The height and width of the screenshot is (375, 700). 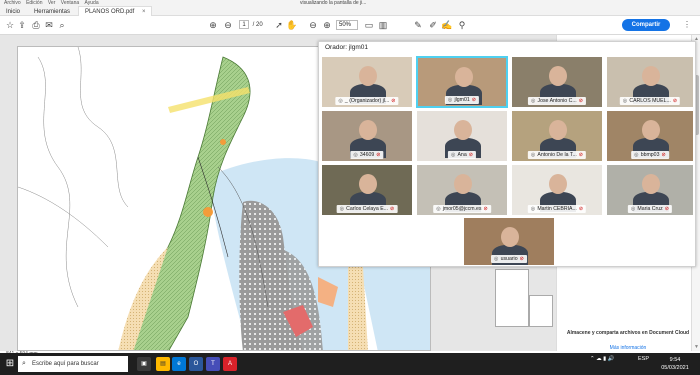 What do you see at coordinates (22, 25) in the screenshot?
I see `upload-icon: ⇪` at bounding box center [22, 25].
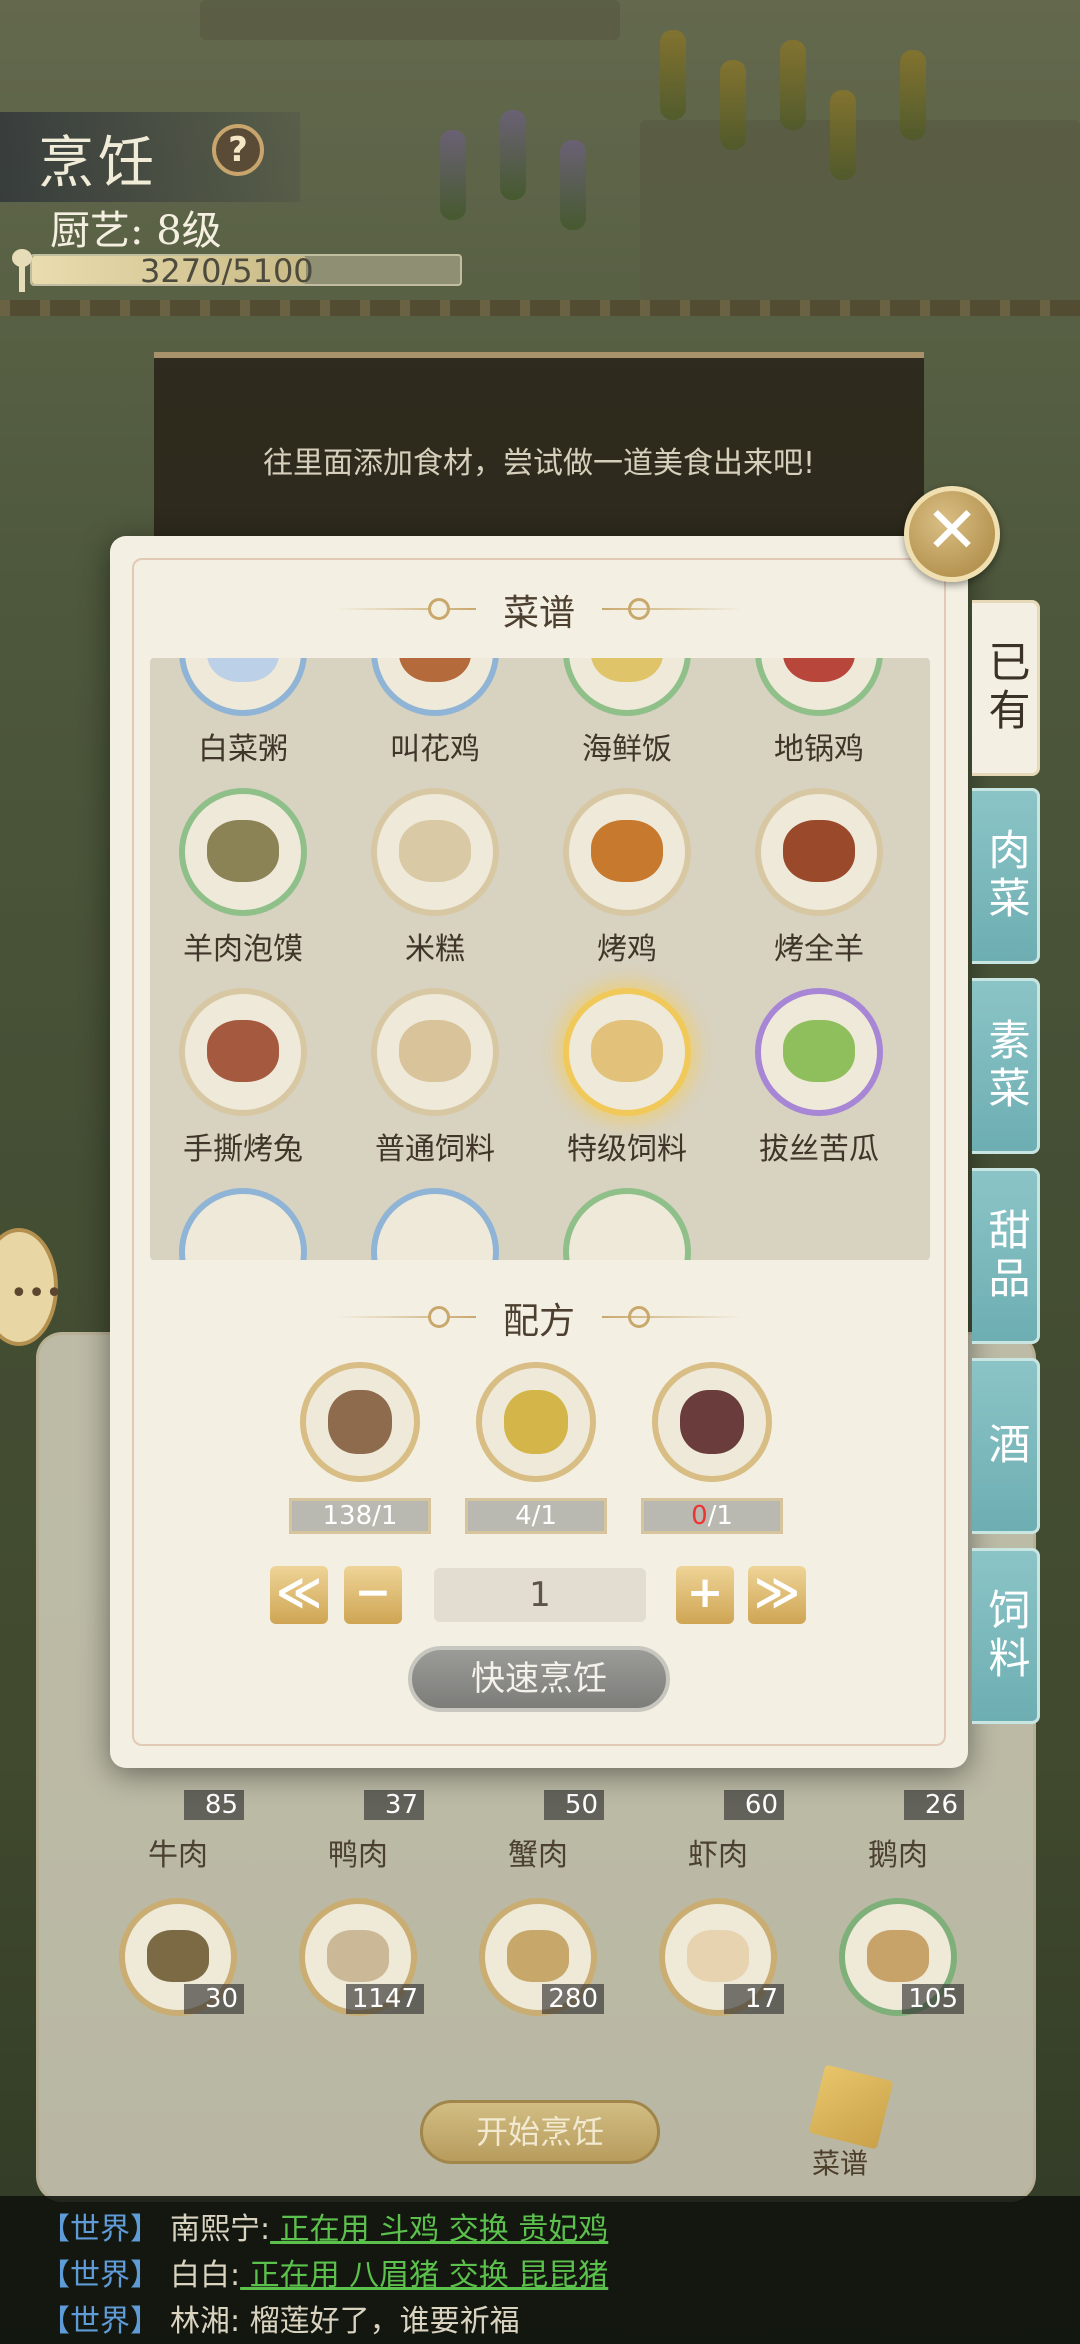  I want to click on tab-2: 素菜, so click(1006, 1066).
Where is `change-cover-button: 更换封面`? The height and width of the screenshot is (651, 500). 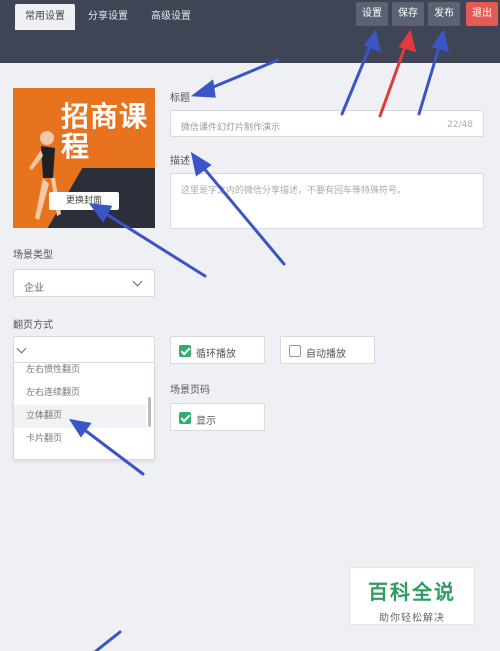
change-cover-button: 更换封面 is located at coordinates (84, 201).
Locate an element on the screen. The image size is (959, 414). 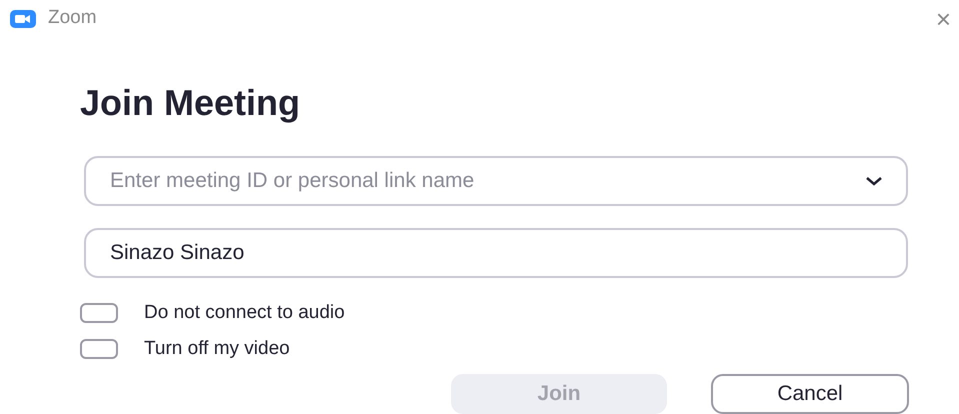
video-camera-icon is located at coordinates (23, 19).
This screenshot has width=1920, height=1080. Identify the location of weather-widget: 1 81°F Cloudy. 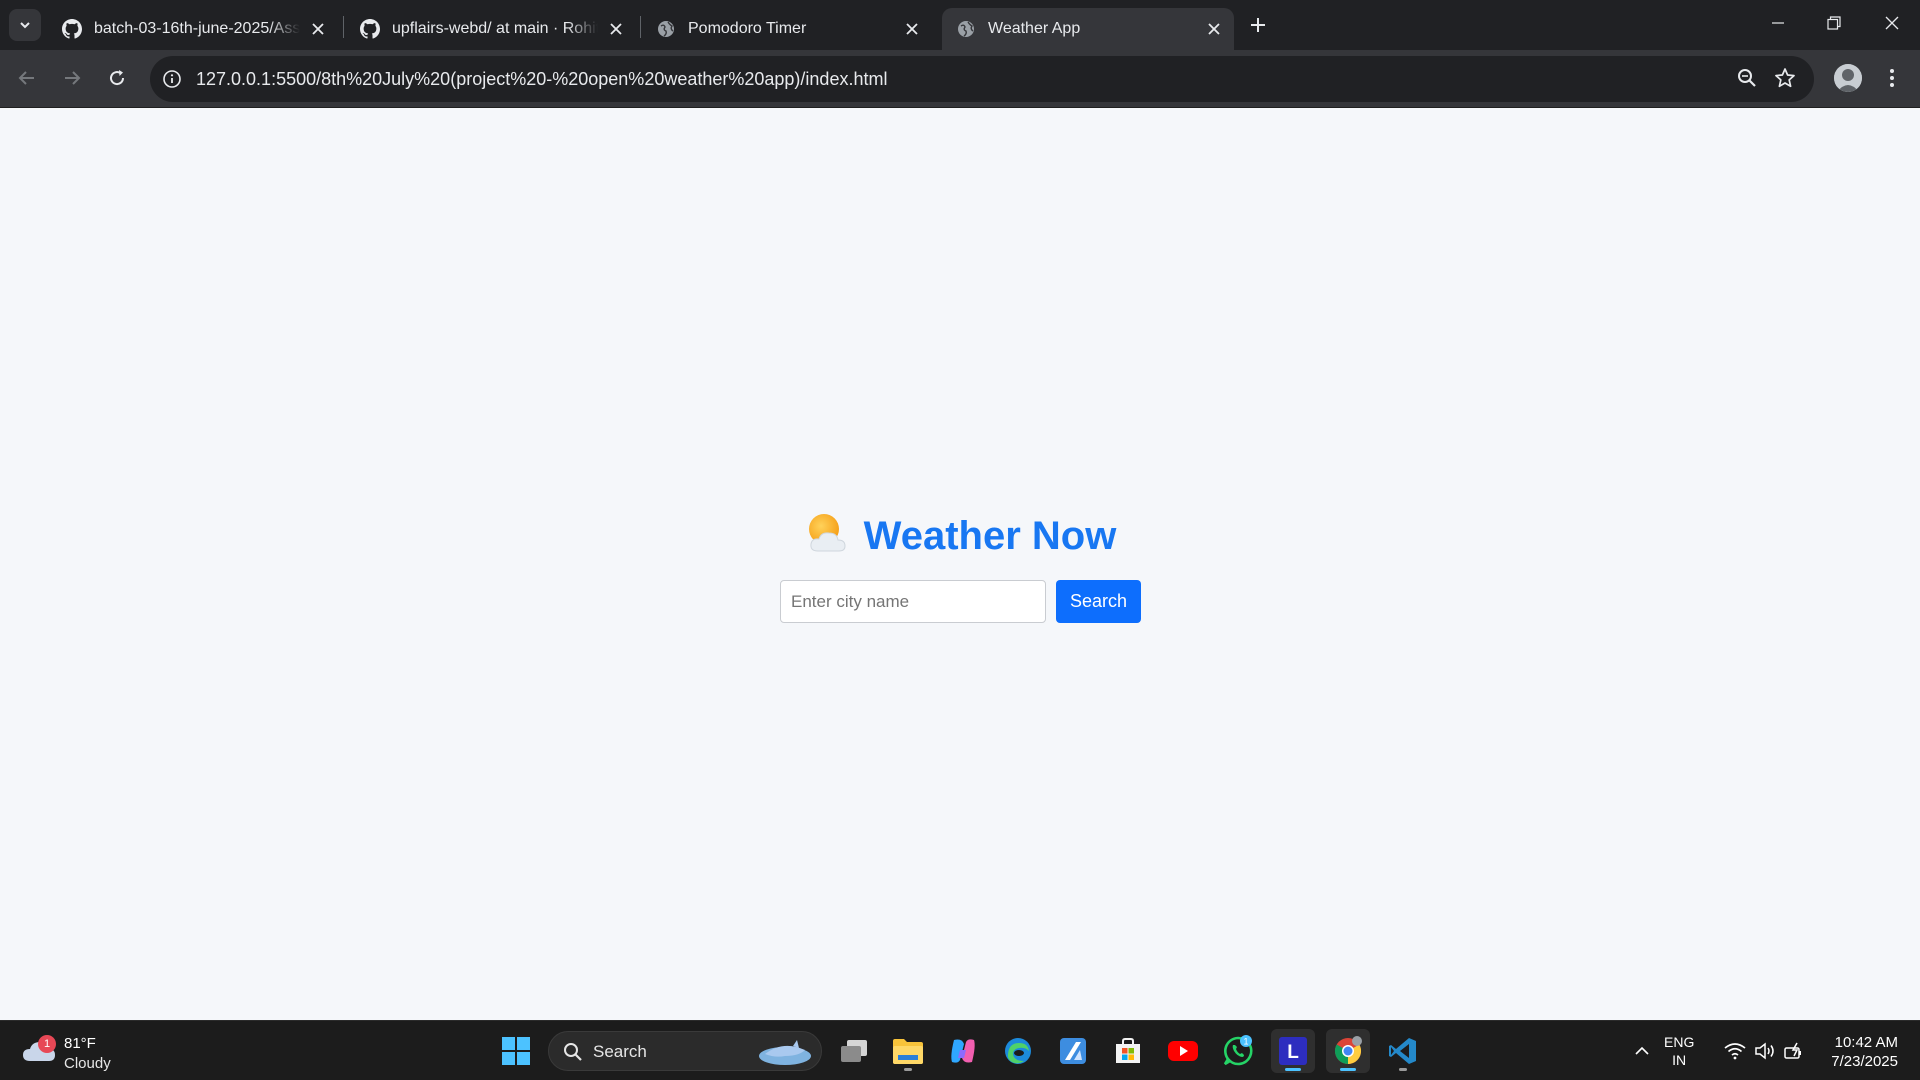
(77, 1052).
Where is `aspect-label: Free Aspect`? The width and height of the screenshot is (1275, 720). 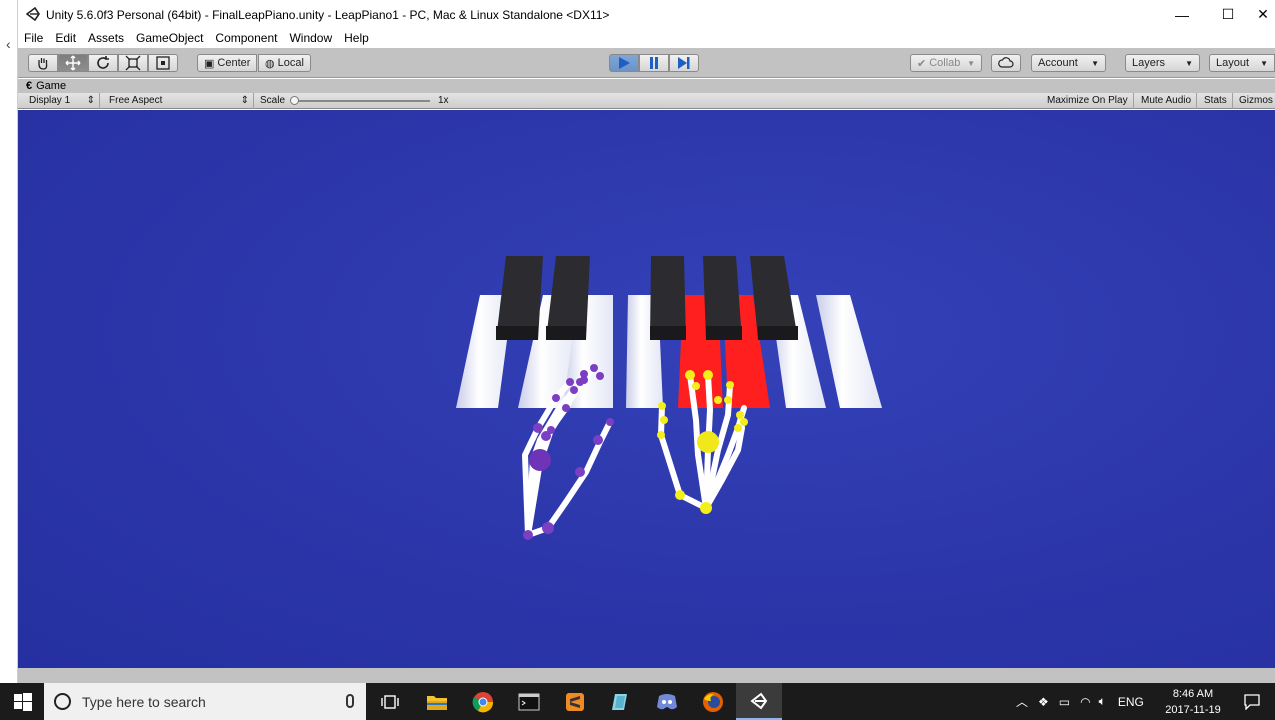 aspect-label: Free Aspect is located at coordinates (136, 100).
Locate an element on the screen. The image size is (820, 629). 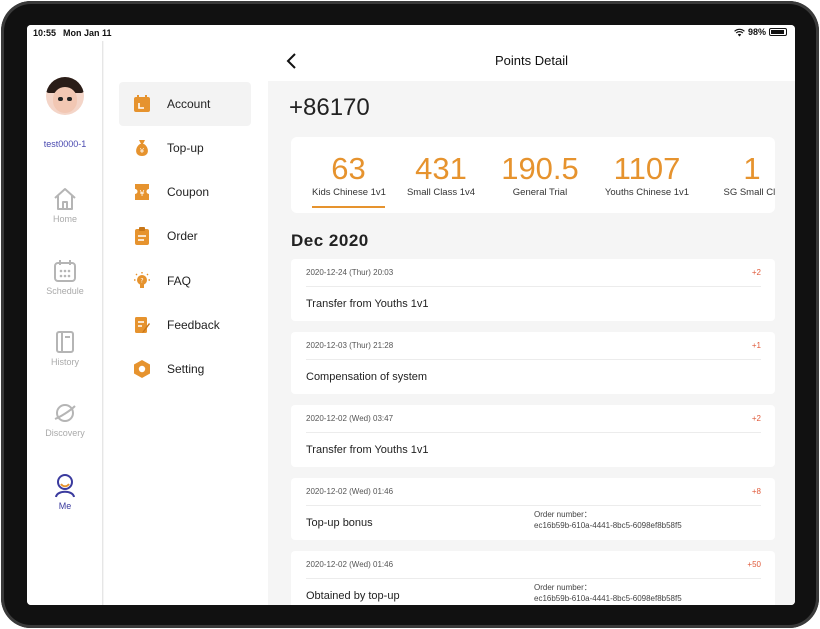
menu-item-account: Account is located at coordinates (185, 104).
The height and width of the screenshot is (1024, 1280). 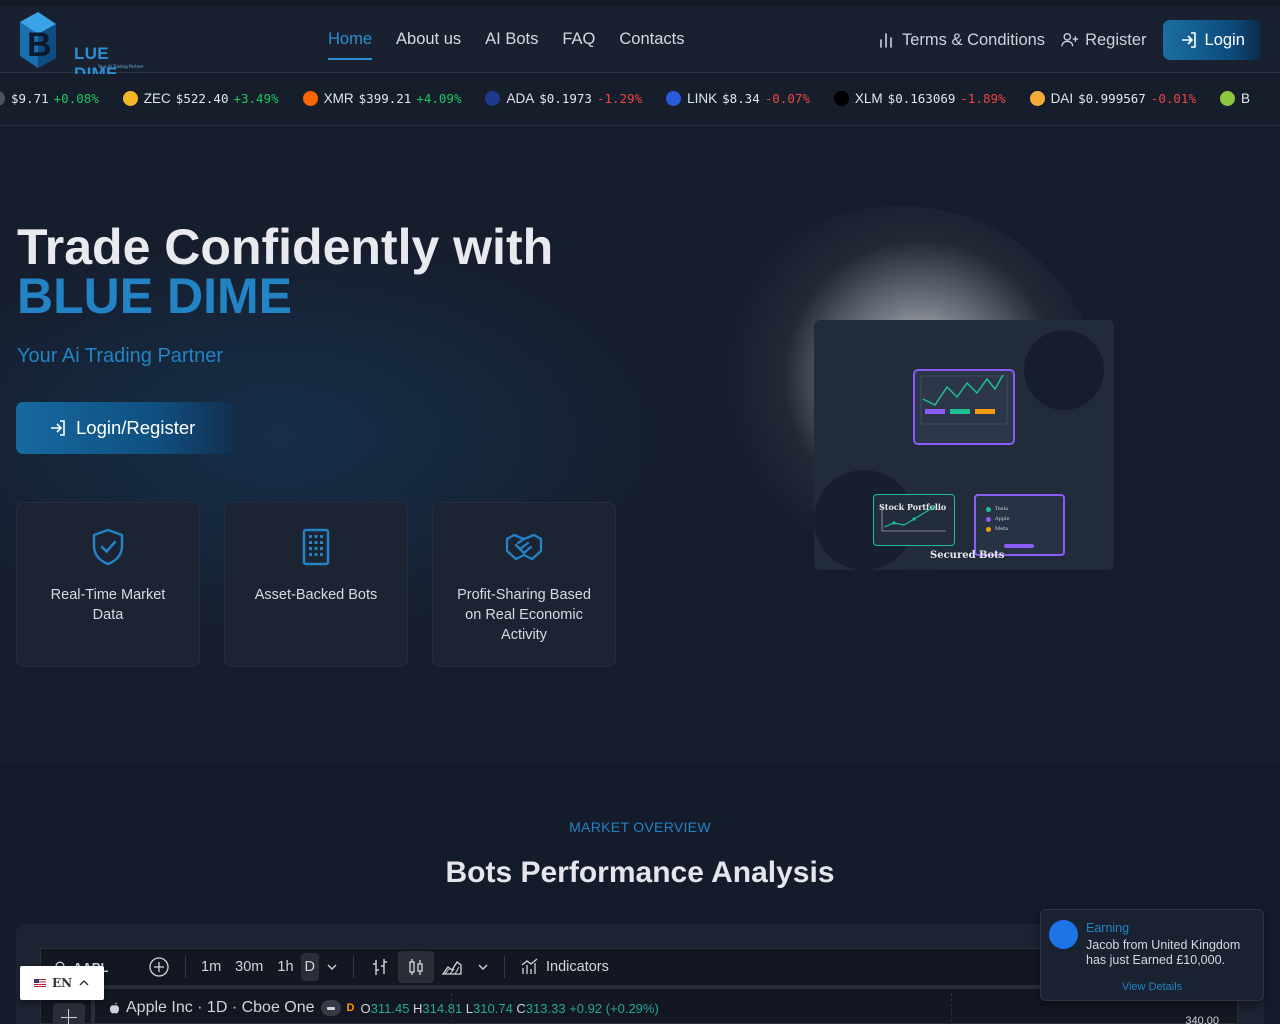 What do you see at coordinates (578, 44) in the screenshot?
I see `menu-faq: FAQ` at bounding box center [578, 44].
..........
Assignment: Update the entries starting with the line that contains "is (959, 414)." and continuing through the line that contains "(77, 1052)." by replacing "Identify the location of" with "Find the position of", keeping all other text unchanged. Output only those lines, and omit the pictures.

Result below:
Locate an element on the screen. The image size is (959, 414). 
video-camera-icon is located at coordinates (23, 19).
This screenshot has width=1920, height=1080. Find the position of weather-widget: 1 81°F Cloudy. 
(77, 1052).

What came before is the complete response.